For a long moment, Steve said nothing. The only emotion he felt was pity—pity for the hard life his aunt had lived, and the hard death. Sadness would come later, if there was to be a time for sadness.


The caravan reached them then. The first person Steve saw was a girl. She wore the shroud-like desert garment and her face—it would be a pretty face under other circumstances, Steve realized—was etched with lines of fatigue. Steve did not recognize her. "Who is he, Dad?" the girl said.
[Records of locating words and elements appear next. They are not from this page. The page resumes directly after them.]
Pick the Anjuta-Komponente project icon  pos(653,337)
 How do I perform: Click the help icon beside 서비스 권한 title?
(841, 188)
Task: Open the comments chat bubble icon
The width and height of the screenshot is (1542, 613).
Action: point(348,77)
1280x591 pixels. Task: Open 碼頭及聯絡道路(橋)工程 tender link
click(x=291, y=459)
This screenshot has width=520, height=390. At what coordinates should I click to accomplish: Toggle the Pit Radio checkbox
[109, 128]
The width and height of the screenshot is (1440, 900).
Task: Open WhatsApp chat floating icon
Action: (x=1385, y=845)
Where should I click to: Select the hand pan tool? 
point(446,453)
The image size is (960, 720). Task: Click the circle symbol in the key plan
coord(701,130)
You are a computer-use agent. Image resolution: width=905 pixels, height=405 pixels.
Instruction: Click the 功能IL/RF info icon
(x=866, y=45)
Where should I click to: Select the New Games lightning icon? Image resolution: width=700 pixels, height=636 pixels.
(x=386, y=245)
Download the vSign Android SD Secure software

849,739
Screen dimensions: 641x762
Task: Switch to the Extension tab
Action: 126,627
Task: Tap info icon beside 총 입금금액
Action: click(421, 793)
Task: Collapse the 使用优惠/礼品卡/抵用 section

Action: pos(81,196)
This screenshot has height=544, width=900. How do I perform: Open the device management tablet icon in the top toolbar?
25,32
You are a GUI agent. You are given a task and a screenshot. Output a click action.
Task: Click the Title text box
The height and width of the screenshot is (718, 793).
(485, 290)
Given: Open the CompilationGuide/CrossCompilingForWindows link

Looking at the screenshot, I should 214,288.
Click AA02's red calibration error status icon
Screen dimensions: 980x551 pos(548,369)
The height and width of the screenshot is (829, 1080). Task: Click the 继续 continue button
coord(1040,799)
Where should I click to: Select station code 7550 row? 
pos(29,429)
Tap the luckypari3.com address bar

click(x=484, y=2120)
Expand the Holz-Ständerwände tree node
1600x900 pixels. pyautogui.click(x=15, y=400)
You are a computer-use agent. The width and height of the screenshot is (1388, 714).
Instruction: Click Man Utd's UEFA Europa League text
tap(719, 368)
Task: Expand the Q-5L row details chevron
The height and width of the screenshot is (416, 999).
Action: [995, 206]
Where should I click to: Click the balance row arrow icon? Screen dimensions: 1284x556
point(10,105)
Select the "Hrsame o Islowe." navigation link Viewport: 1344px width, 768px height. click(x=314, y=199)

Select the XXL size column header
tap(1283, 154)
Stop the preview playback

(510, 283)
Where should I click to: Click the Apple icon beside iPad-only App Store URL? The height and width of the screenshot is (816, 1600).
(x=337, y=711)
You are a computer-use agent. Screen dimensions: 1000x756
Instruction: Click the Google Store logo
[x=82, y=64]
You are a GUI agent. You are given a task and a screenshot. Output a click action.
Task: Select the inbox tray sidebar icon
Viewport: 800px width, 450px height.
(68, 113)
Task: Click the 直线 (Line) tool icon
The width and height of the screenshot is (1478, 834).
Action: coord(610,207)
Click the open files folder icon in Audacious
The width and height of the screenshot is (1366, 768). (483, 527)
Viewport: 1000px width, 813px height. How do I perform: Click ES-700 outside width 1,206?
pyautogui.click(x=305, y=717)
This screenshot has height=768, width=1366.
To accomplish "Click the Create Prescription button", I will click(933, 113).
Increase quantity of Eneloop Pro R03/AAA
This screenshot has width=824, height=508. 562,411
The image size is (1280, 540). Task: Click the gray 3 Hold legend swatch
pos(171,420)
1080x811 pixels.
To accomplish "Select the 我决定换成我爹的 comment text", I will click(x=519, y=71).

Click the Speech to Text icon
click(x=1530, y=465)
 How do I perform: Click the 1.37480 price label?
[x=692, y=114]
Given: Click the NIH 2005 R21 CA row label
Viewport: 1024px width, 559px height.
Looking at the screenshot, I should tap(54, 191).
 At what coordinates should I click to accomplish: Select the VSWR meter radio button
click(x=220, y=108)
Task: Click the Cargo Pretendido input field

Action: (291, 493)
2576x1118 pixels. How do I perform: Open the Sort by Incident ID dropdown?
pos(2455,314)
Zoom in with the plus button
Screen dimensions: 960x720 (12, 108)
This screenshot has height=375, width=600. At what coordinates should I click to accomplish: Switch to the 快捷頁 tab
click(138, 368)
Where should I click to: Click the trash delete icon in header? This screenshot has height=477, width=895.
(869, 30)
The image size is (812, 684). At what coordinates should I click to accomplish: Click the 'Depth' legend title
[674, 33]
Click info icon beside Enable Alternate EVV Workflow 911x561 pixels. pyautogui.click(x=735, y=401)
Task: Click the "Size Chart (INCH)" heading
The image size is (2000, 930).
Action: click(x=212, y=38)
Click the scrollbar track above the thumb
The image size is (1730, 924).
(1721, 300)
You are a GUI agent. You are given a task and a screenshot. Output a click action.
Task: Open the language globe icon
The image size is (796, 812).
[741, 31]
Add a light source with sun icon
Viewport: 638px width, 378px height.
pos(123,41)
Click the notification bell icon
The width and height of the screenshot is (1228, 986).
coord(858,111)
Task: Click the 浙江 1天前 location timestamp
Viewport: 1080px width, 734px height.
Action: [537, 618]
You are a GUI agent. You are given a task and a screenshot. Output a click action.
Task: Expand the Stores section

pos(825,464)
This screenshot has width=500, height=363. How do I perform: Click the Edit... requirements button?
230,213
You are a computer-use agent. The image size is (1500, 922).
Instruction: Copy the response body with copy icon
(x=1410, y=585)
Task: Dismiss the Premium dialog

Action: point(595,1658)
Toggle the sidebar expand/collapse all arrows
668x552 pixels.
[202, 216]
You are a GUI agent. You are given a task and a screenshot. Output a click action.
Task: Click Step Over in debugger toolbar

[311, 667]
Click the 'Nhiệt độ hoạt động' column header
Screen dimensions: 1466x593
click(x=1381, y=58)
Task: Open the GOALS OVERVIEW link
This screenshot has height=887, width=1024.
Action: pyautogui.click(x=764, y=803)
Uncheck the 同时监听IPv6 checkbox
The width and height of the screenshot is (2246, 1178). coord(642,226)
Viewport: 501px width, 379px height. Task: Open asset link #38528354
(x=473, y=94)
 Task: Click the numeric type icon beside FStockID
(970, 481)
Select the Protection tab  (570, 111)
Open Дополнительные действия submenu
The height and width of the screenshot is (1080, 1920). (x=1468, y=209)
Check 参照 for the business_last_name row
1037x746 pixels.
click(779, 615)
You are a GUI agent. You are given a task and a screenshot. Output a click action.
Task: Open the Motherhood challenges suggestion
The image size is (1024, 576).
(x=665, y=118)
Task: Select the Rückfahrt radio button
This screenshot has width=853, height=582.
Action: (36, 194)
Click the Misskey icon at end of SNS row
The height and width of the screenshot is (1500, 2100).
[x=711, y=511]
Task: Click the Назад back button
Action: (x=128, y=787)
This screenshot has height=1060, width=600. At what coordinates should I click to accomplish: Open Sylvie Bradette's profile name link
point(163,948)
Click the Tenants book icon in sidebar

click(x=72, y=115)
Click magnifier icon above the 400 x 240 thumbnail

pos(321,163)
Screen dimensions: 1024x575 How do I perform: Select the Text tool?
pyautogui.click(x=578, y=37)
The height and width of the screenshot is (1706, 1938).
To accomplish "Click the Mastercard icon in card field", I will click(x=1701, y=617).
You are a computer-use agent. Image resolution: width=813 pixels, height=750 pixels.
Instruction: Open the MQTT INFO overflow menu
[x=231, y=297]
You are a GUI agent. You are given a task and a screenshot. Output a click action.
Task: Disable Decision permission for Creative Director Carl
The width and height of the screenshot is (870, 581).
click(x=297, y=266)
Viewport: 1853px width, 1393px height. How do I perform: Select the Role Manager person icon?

"Young Cantwell. Remember?"

So this was Mary Whiting, Steve thought. Why, she'd been a moppet ten years ago! How old? Ten years old maybe. The years crowded him suddenly. She was a woman now....

"Steve Cantwell?" Mary said. "Of course I remember. Hello, Steve. I—I'm sorry you had to come back at a time like this. I'm sorry about your aunt. If there's anything I can do...."

Steve shook his head, then shook the hand she offered him. She was a slim, strong girl with a firm handshake. Her concern for him at a time like this was little short of amazing, especially since it was completely genuine.

He appreciated it.

Tobias Whiting said: "Shame of it is, Cantwell, some of us could get along with the Kumaji. I had a pretty good business here, you know that." He looked with bitterness at the dusty file of refugees. "But I never got a credit out of it. Wherever we wind up, my girl and I will be poor again. We could have been rich."

Steve asked, "What happened to all your profits?"